My mum and my brother almost share a birthday, with just one day, St Patrick’s, keeping the celebrations separate. ‘If I’d have been born on the 17th, would you have called me Patrick?’ My mum looks at him blankly, before answering in the negative. Instead, he was cursed or blessed, depending on whom you ask, with an Indian name. An Indian name difficult to pronounce or spell and commonly bestowed upon female Indian babies. But after 33 years of repeating, spelling and explaining his Indian lady name, my brother changed it. He turns 34 as Max. I had hoped this decision would cause a stir, some kind of disquiet amongst the family that could provide me with leverage in the preferred child stakes. Alas, they’ve taken it on the chin, neither mum nor dad particularly offended, each of them happily stammering their way towards acceptance. I see it as my sisterly duty to stick with the old name.
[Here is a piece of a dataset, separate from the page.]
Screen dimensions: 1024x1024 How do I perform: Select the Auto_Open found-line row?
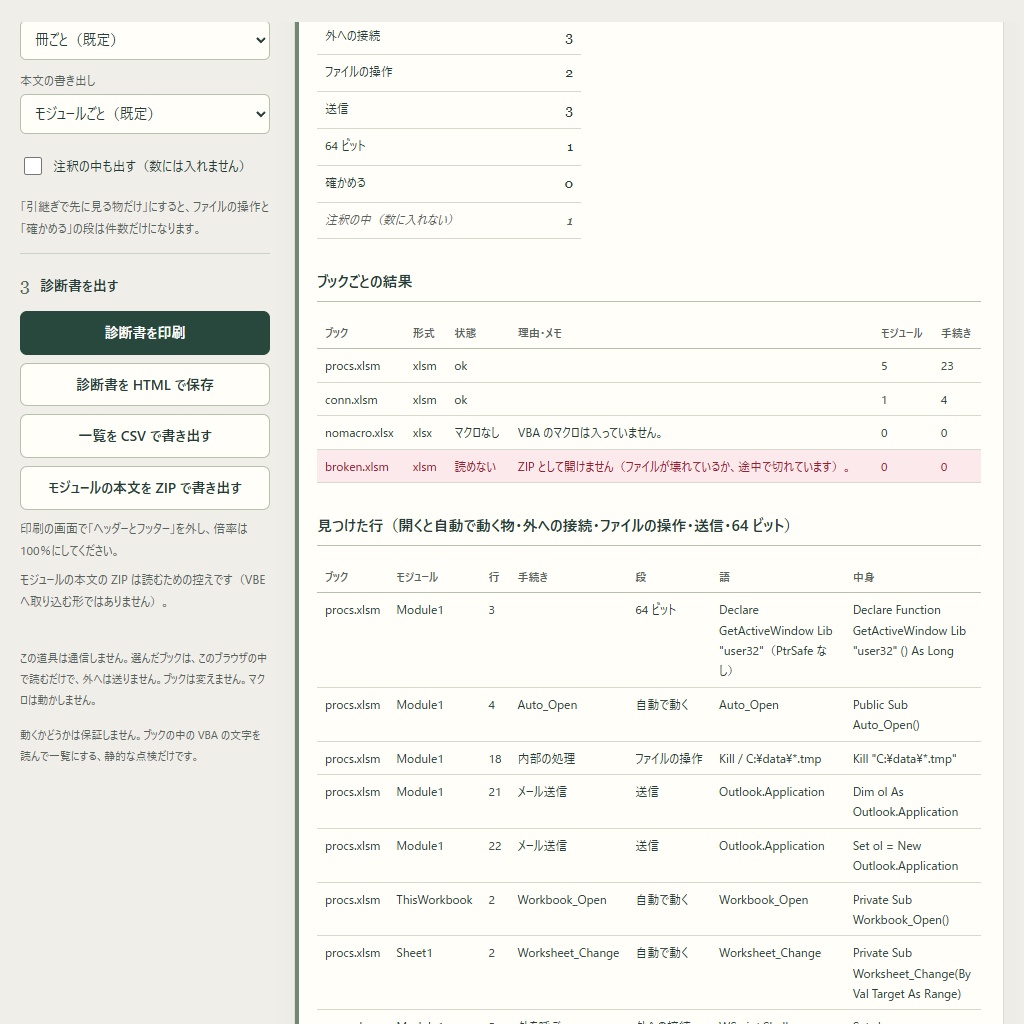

After Max’s and St Pat’s day, we meet on mum’s birthday for our annual combination celebration. The least invested in the party, I call Vietnamese food. Mum decides we’ll road trip to the dense concentration of pho joints in Cabramatta and after some lazy googling I pick Pho Viet. The bright diner blinks neon at the street, mid-week regulars huddled over steaming bowls of soup with one eye on the wall mounted TV watching averagely-annoying Australians cooking in competition and talking about it. Mum barrels in and picks our table, her two overgrown ducklings trailing behind.
Hungry and tense from the peak hour drive, we quietly scan the menu. Mum gleefully selects her favourite congee ($11), Max his regular rare beef pho with extra noodles ($10) and I randomly settle on Bun Ram Suon ($11). The food arrives quickly and we begin to hack through our jumbo portions. I douse my heaped bowl of vermicelli noodles, salad, crumbed and sliced pork chop and spring rolls in the sweet, spicy, sour and garlicky sauce and it sings. I’m distracted from my deftly balanced bowl by a teenage boy who sits close by with his dad, the elder slurping through a pho while the boy eats a Pizza Hut pizza and asks loudly if he can change the channel on the TV.
We interrupt steady bites to engage in our regular familial chat: Max and I tease mum, mum tries to encourage healthy, positive debate, we tease her about it, she bemoans the fact we’re teasing her, world keeps turning. The TV above us now plays an episode of the show about averagely-overweight Australians trying to shed kilos and talking about it. The boy eating the pizza watches, rapt.
I uncharacteristically foot the meager bill and as we drive home mum and Max again negotiate directions while I nod-off in the back. My belly is full, my eyes are heavy and I doze in and out of sleep listening to their enthusiastic back-and-forth. Doesn’t really matter what they choose to call themselves, the little gang I’m in with these two will always be the same.